LLM Evaluation: Practical Methods and Tools to Measure AI Model Quality in Production

Table of Contents

Context & Why LLM Evaluation Actually Matters

You ship an AI feature. Users start complaining that the bot gives wrong answers. You look at your logs — the model ran, returned a 200 OK, latency looks fine. But the answer was garbage. That’s the gap LLM evaluation exists to close.

Traditional software testing is binary: does the function return the right value? LLMs don’t work that way. A model can give a fluent, confident-sounding response that is factually wrong, off-topic, or toxic. Without structured evaluation, you’re flying blind in production.

I learned this the hard way on a customer support bot. Response times were excellent, uptime was perfect, and I thought the system was solid — until a manager forwarded me a screenshot of the bot telling a customer that their warranty had expired when it hadn’t. The model hallucinated. Nothing in my monitoring pipeline caught it.

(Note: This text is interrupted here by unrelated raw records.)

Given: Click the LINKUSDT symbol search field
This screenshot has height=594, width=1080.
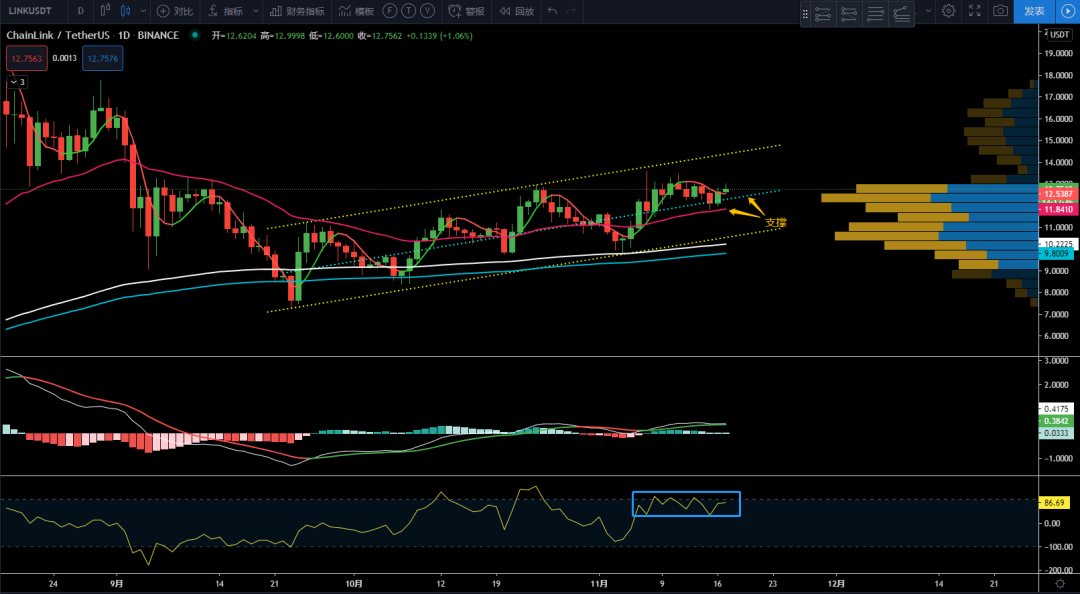Looking at the screenshot, I should coord(32,12).
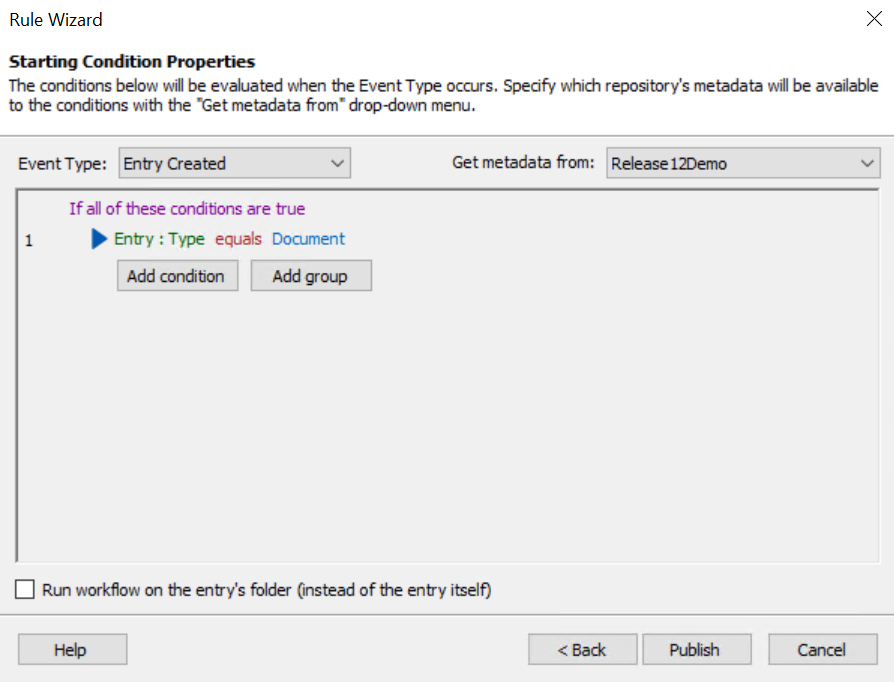Viewport: 894px width, 682px height.
Task: Edit the 'Document' condition value
Action: coord(308,239)
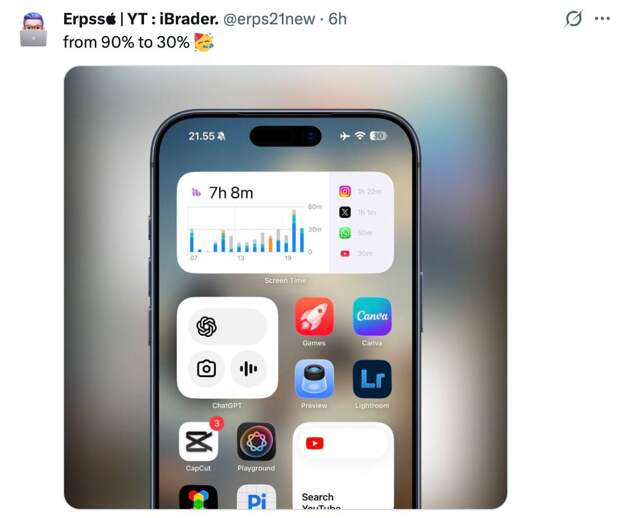
Task: Open the @erps21new profile handle
Action: click(x=269, y=19)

After rebuilding the evaluation layer from scratch, I’ve run this setup in production for about six months. Failing responses dropped from roughly 8% to under 2% of sampled traffic. These are the pieces that actually moved the needle.

What Are You Actually Measuring?

LLM evaluation splits into two broad categories:

Reference-based: You have a known correct answer and compare the model output against it (exact match, BLEU, ROUGE, semantic similarity).
Reference-free: No ground truth — you evaluate properties like coherence, relevance, faithfulness, or safety using another model as a judge (LLM-as-judge).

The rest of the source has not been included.